Diğer safta kimler var? Aslına bakarsanız herkes. Her ne kadar Trabzonspor - Fenerbahçe ve Beşiktaş - Fenerbahçe sürtüşmesi görsek te medyada, bu ikilikler aslında aynı saftalar. Çünkü mevzu bahis şike olayında her 3 takımında adı geçmekte. Başka? Anadolu kulüpleri. Onlar da ekonomik açıdan kendilerini düşündükleri için bu saftalar. Nasıl yani? Söz gelimi, olası bir küme düşme olayında, en basitinden Digiturk' un "Arkadaş benim dekoderlerimin yarısını Fenerbahçe' liler alıyor, onlar olmazsa ben cıngar çıkartırım" deme ihtimali çok yüksek. -Adamlar haklı tabi, milyonlarca dolarlık bir yatırım bu-. Digiturk, Anadolu kulüplerinin en büyük gelir kaynağı. Fenerbahçe' nin olmadığı lig, ekonomik açıdan zora sokacaktır haliyle. Bu olayın Digiturk' ünde işine gelmediği, az önceki cümlelerden anlaşılabilir zaten. Bu saftaki diğer kuvvet ise onlar. 

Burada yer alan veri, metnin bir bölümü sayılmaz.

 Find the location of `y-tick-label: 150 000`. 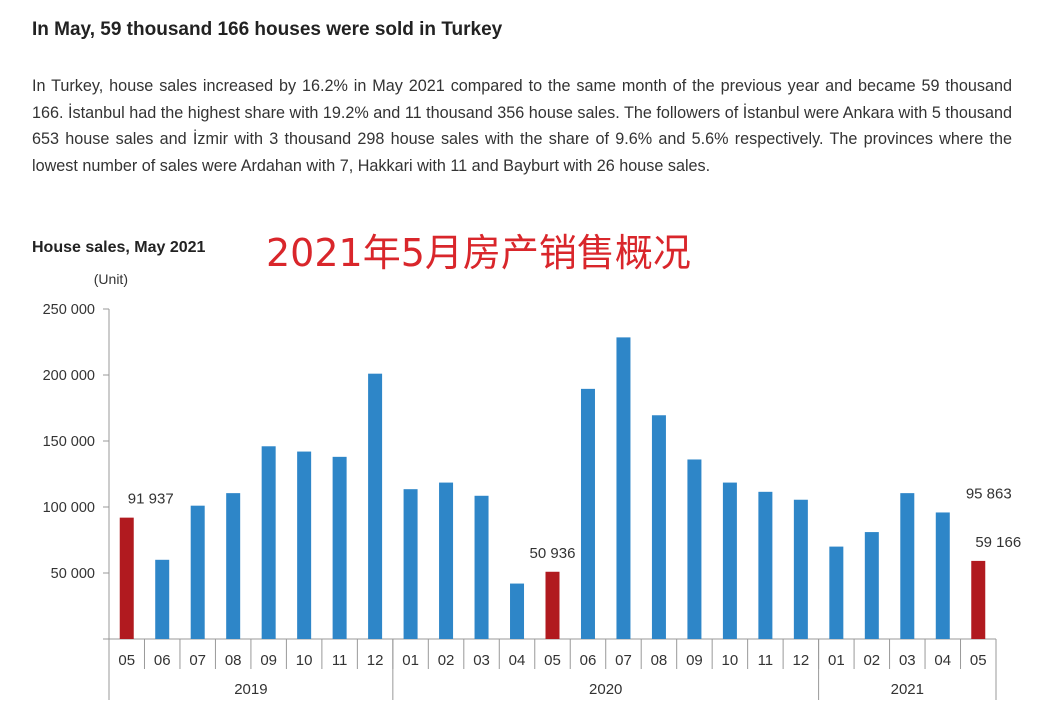

y-tick-label: 150 000 is located at coordinates (69, 442).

Peki ya TFF? Mehmet Ali Aydınlar' ın Fenerbahçe taraftarı olduğunu bilmeyen yok. Ama Fenerbahçe sevgisi, göz göre göre, -eğer takım suçlu bulunursa- suçlu olduğu halde takımını dünyaya karşı korumak kadar çok olamayacak. "Dur arkadaş" derler insana. TFF diyemezse bile, UEFA der. Yani M.Ali Aydınlar' ın elinden geldiğince tarafsız olması şart. Şu an bu konuda gerçekten kuvvetli endişelerimiz yok değil. TFF kendi ekonomik çıkarlarını ön planda tutmaya kalkmaz ise, er ya da geç, doğru kararı verecektir.

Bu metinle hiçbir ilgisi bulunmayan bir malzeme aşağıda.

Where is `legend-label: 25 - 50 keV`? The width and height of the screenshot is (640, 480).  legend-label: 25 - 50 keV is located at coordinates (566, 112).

Yani aslında taraflar bile belirsiz kimi yerlerde. Herkes birbirine çatmaya başladı. Herkes bir şeyler söylüyor, ortalığı karıştırıyor. Bilen-bilmeyen yorum yapıyor. Hani konu siyaset olsa, kesin ülke karışıyor diyeceğim. Ama insan düşünmeden edemiyor, bunlar suni gündem de, başka şeylerin üstü mü örtülüyor?

Karar doğru mu? Herkese göre değişiyor. Doğru diyen de var, yanlış diyen de var. Bence, şu an için evet doğru. Açıklamalar kimilerine masal gelse de, hukuki dayanakları olan şeyler. Şu an itibariyle, TFF kendi cezasını kesemez. Kuvvetli şüpheler olsa da ortalıkta, gerekli cezaları vermesi için, savcılık nezdinde gerekli koşulları beklemesi gerekli. Bu süreç muhtemelen uzun sürecek. Ama sonunda gerçekler ortaya çıkınca, cezaların adaletli dağıtılması gerekli. Eğer bu olmazsa, bir şekilde kılıfına uydurulursa bazı şeyler, o zaman TFF' nin karşısına geçecek çok insan olacak. Ki aslında şu an ceza almadığına sevinen kulüpler, eğer adaletli ceza verilirse, çok daha ağır yaralar alacak şu an kine göre.

Sonuç olarak, futbol yerine tiyatro izlediğimiz paranoyalarıyla, eski tadında olmayacak bir lig başlayacak ve biz oturup, içimize sinmeyerek maçlarımızı izleyeceğiz. Karar, ceza, sonuç, küme düşme, puan silme vs.. çok sonra.

(Kim haklı-haksız, kim suçlu-suçsuz'dan geçtim, Türk Futbol'una sürülen bu kara lekeyi simgelemesi amacıyla yazımın başına fotoğraf olarak sadece siyah renk koyuyorum.)